11-29-2008 03:27 PM
The latest on the Athlon 1400, XP Pro, SP2, is that ccsvchst.exe still unpredictably takes up so much CPU time that nothing else works very well. This may sometimes coincided with Norton's "Background" task notice. but I'm only watching it sporadically so I can't say for sure.
11-29-2008 03:45 PM
ktony wrote:The latest on the Athlon 1400, XP Pro, SP2, [ ... ]
This isn't one of the HP/Compaq series where they used an INTEL master disk on AMD systems is it? That has caused problems and there is a fix for it.
Any overriding reason not to go to SP3? My XP Pro SP3+ and NIS2009 doesn't seem to suffer from this CPU time problem.
11-29-2008 08:31 PM
This is a home-built. Athlon T'bird 1400, 512MB RAM on an IWill board, VIA chipset. I haven't gone to SP3 because on the other machine in the house (Athlon64 4000+, 1GB RAM) SP3 caused minor conflict with an older version of Executive Software Diskkeeper. I was able to roll it back successfully, and was leary of using it on the older machine, also AMD.
At the moment, said older machine is running OK. There have been lots of updates, but most are definitions. Manual scans run OK.
11-30-2008 03:52 AM
Symantec Tech Support has fixed this issue,everything is working fine.
Thank you symantec for your fast reply,
11-30-2008 09:18 AM
Thanks for the feeback.
Based on my experience with XP and 512MB bringing it up to 1GB or even 2GB RAM is a good investment at a time when most memory is not expensive.
11-30-2008 10:12 AM
huwyngr wrote:Thanks for the feeback.
Based on my experience with XP and 512MB bringing it up to 1GB or even 2GB RAM is a good investment at a time when most memory is not expensive.

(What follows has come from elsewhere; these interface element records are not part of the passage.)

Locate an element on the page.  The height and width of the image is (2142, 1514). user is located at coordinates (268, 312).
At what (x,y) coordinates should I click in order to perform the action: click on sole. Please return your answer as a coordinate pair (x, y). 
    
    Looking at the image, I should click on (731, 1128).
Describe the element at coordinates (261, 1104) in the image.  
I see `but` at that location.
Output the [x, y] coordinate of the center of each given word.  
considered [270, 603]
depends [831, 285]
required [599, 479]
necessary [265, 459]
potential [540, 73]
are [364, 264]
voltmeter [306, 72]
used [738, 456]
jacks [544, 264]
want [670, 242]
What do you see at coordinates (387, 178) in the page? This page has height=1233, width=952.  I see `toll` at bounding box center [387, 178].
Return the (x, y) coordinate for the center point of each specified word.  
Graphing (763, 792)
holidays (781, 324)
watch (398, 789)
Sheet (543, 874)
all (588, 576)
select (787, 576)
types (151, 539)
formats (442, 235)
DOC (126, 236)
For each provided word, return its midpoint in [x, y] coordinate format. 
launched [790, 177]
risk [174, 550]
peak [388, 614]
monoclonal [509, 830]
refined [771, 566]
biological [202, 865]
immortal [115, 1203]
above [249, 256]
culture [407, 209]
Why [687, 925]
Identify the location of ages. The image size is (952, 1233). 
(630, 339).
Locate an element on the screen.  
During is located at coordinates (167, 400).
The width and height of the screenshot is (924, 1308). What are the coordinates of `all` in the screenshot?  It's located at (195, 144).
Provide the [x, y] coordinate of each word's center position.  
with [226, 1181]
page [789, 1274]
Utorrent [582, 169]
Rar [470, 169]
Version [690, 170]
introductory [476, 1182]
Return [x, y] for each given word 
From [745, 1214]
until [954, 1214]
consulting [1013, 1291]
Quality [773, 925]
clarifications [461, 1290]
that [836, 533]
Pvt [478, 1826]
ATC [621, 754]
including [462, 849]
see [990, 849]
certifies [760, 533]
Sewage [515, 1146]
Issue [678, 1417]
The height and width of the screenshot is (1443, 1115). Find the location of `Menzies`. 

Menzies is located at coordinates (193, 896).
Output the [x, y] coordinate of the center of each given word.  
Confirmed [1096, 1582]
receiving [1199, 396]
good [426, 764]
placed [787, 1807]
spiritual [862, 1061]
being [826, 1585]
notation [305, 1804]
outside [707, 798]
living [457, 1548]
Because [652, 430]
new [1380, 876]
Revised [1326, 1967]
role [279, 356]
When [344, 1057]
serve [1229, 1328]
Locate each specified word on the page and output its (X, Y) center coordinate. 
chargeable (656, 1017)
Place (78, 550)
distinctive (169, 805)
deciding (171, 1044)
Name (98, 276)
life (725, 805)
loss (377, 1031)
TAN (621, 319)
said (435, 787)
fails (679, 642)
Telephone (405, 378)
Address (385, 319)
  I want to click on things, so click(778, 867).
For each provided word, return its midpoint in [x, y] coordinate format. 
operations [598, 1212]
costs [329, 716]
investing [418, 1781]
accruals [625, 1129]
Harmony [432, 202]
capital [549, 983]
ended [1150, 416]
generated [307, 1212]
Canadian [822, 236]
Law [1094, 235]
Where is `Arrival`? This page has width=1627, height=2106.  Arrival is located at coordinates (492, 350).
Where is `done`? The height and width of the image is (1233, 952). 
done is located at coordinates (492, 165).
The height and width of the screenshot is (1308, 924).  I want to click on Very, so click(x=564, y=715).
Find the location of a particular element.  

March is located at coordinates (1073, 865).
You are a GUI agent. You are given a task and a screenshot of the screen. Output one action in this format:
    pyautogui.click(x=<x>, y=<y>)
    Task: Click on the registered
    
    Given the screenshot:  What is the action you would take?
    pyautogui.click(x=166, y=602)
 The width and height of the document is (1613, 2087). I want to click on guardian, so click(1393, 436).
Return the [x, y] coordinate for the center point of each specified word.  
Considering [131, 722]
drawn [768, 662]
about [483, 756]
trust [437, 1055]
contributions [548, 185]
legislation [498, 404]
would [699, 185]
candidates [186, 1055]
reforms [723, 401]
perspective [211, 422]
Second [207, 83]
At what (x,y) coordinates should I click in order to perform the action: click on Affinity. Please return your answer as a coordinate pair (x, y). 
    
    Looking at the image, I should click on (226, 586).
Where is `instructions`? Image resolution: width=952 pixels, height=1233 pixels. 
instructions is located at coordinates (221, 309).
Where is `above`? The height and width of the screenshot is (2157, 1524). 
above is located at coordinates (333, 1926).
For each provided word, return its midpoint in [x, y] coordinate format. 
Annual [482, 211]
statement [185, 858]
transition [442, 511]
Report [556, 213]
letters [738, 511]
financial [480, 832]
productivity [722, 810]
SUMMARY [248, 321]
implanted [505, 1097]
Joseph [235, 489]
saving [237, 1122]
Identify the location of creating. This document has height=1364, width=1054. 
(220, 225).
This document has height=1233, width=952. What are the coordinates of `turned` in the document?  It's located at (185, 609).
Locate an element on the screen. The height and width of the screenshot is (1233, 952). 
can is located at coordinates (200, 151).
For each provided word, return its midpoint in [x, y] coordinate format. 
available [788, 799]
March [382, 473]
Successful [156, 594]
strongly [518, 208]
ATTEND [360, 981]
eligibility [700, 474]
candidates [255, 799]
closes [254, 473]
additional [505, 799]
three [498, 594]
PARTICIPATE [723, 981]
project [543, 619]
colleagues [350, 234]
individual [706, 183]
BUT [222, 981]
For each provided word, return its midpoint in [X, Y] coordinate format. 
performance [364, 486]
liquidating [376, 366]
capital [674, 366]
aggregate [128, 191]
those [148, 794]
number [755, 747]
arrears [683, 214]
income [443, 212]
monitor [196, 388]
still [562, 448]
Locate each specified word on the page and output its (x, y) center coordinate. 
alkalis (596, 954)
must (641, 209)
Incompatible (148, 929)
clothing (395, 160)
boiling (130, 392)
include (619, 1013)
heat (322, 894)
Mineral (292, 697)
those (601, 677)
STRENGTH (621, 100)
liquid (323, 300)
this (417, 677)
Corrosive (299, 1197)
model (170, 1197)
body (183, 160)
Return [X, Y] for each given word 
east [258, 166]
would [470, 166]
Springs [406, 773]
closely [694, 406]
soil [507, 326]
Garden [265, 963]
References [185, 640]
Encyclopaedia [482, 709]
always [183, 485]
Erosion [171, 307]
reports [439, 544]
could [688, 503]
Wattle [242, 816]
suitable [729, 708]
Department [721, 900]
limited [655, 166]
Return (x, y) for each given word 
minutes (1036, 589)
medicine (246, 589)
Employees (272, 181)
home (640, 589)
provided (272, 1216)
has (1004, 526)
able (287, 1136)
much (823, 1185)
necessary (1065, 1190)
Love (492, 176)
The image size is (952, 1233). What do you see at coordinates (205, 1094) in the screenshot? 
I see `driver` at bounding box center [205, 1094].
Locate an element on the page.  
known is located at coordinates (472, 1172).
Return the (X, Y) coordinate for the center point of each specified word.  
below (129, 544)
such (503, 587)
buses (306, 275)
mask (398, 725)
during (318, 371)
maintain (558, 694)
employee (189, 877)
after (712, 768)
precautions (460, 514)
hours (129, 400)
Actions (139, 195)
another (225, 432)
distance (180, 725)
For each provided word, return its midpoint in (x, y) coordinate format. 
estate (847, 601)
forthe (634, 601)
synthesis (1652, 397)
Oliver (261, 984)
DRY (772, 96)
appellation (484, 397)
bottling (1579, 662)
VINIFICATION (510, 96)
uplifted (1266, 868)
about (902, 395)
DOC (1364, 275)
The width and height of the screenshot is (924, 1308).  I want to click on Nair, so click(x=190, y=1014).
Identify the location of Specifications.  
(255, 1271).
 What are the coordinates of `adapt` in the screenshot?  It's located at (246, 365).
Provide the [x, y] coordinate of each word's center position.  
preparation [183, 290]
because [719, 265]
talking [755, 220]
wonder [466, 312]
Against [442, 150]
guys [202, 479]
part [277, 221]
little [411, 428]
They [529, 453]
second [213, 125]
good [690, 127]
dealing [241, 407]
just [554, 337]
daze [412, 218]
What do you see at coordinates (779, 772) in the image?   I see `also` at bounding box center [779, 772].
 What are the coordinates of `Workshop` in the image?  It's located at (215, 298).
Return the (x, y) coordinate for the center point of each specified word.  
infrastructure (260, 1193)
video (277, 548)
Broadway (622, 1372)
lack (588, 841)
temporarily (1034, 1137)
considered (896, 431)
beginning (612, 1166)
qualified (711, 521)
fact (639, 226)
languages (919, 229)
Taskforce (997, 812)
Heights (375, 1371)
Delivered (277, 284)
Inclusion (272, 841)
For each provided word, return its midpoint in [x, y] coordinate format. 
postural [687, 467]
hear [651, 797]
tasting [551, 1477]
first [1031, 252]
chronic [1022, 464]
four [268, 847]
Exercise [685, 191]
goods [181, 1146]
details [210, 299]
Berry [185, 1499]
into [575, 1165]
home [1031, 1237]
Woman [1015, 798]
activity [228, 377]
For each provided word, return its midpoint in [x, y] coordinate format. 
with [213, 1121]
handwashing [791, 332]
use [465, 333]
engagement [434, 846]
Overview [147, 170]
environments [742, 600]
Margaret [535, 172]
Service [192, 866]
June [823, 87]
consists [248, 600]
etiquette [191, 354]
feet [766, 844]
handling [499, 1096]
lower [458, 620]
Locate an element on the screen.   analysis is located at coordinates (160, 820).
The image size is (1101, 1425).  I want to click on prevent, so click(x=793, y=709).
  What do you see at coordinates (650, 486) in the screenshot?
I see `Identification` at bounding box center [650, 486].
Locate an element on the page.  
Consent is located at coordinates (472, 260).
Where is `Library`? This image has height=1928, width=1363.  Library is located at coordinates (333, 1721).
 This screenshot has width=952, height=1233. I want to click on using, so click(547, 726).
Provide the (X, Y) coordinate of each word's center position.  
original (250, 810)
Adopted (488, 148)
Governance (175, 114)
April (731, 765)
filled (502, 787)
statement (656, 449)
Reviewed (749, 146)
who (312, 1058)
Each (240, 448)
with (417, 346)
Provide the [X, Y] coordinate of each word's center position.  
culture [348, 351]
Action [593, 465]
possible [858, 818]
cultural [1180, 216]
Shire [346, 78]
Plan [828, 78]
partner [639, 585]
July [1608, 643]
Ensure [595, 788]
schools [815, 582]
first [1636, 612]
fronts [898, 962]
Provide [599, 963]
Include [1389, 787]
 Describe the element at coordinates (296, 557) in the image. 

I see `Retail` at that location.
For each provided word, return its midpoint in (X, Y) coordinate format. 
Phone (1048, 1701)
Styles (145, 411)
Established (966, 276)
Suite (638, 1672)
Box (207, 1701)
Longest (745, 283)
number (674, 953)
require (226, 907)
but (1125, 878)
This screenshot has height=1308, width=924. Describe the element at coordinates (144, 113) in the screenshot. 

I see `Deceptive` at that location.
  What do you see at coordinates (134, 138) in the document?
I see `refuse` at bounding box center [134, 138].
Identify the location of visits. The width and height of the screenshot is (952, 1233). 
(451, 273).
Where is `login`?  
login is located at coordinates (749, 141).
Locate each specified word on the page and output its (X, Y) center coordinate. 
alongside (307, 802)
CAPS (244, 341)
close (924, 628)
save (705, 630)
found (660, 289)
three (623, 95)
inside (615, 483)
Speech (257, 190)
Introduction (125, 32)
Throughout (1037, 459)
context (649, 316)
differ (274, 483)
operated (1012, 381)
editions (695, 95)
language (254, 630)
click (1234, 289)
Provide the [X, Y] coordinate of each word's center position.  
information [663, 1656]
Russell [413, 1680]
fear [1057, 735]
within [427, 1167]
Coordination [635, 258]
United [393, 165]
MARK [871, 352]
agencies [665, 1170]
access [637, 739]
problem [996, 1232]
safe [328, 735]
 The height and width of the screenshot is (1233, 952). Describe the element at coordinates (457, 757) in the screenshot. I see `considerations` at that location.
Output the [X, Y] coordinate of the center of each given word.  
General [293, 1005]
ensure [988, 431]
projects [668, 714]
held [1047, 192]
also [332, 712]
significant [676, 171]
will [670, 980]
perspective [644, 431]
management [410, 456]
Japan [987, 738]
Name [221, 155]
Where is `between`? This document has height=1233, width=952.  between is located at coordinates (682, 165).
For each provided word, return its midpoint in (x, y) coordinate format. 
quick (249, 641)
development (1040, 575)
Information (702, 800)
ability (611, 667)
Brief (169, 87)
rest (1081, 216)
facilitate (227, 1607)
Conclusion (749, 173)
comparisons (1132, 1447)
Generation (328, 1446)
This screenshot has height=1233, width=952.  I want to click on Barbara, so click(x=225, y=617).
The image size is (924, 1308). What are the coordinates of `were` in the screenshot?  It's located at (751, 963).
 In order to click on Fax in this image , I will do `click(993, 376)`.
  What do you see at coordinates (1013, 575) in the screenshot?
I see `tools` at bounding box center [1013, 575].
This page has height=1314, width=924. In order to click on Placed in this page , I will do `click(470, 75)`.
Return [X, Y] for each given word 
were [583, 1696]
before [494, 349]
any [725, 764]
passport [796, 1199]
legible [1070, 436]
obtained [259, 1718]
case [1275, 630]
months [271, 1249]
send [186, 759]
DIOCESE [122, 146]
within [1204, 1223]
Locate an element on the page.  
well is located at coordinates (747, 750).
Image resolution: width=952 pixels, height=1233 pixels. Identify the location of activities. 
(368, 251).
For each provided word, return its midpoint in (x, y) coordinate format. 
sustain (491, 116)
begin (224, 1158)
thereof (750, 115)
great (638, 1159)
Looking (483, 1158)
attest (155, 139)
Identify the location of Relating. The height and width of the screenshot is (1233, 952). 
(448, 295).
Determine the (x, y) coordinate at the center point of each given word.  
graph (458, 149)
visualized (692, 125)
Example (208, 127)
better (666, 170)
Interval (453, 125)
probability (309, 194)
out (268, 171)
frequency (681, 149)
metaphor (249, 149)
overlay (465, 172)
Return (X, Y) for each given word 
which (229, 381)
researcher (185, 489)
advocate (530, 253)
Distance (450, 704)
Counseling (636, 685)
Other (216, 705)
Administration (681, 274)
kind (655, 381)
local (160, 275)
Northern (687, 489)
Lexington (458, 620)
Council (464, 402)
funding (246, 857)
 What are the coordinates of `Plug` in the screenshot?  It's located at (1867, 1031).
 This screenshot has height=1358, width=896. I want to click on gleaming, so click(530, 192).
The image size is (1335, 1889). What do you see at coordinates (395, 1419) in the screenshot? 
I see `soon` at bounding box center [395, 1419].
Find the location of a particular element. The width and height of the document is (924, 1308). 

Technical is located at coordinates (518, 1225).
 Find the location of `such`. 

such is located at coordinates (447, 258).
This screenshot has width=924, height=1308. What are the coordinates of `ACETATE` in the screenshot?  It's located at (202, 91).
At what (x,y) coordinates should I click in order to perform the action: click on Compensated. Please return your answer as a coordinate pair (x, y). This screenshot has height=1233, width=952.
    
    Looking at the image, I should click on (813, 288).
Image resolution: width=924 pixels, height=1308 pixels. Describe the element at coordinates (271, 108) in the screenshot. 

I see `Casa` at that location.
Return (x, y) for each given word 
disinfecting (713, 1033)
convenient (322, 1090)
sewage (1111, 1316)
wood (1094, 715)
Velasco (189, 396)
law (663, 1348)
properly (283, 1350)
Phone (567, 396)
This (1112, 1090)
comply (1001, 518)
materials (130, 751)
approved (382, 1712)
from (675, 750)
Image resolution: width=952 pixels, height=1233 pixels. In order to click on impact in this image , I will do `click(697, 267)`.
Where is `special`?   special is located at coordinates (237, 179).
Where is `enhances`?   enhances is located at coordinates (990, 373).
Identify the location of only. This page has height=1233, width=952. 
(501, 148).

Now that is so true it needs to be repeated! (Which I just did for you.)
11-30-2008 02:06 PM
Thanks! I'll give it some consideration, but this machine is nearing end-of-life status. I'm sure it would benefit greatly from twice the RAM, but I'm not sure that the box will be around long enough for it to really count. My partner, who uses this one, is hot to get a new, quad-core monster, probably a Dell.
On the other hand, raising my A64 machine from 1-2 (or from 1-3)GB of RAM probably would have time to pay off. I'm still studying if this board will do 1+2 gigs. As far as I can tell, it should so long as the dual-channel pairs are matched.
BTW (machine in question):
Athlon64 4000+, 2400mhz, 1MB cache
1GB RAM 2x512,
MSI MS7025 board, nForce3 250 chipset11-30-2008 02:15 PM
ktony wrote:"Based on my experience with XP and 512MB bringing it up to 1GB or even 2GB RAM is a good investment at a time when most memory is not expensive."
Thanks! I'll give it some consideration, but this machine is nearing end-of-life status. I'm sure it would benefit greatly from twice the RAM, but I'm not sure that the box will be around long enough for it to really count. My partner, who uses this one, is hot to get a new, quad-core monster, probably a Dell.
On the other hand, raising my A64 machine from 1-2 (or from 1-3)GB of RAM probably would have time to pay off. I'm still studying if this board will do 1+2 gigs. As far as I can tell, it should so long as the dual-channel pairs are matched.
BTW (machine in question):
Athlon64 4000+, 2400mhz, 1MB cache
1GB RAM 2x512,
MSI MS7025 board, nForce3 250 chipset
You'll need to confirm this for the machines involved, but you could probably move some of the extra RAM sticks from this machine to a new Dell when you get one.
11-30-2008 02:40 PM
You raise a valid point about the older machine, especially some of the RAM for them is now extremely expensive. And there are some nicely spec'd commercial machines in the stores these days at stupid prices compared with building your own especially if you can take over the monitor, keyboard and mouse for example.
For extreme performance I understand the latest INTEL monster is extraordinary and not that expensive if you don't go to the absolute top of the range.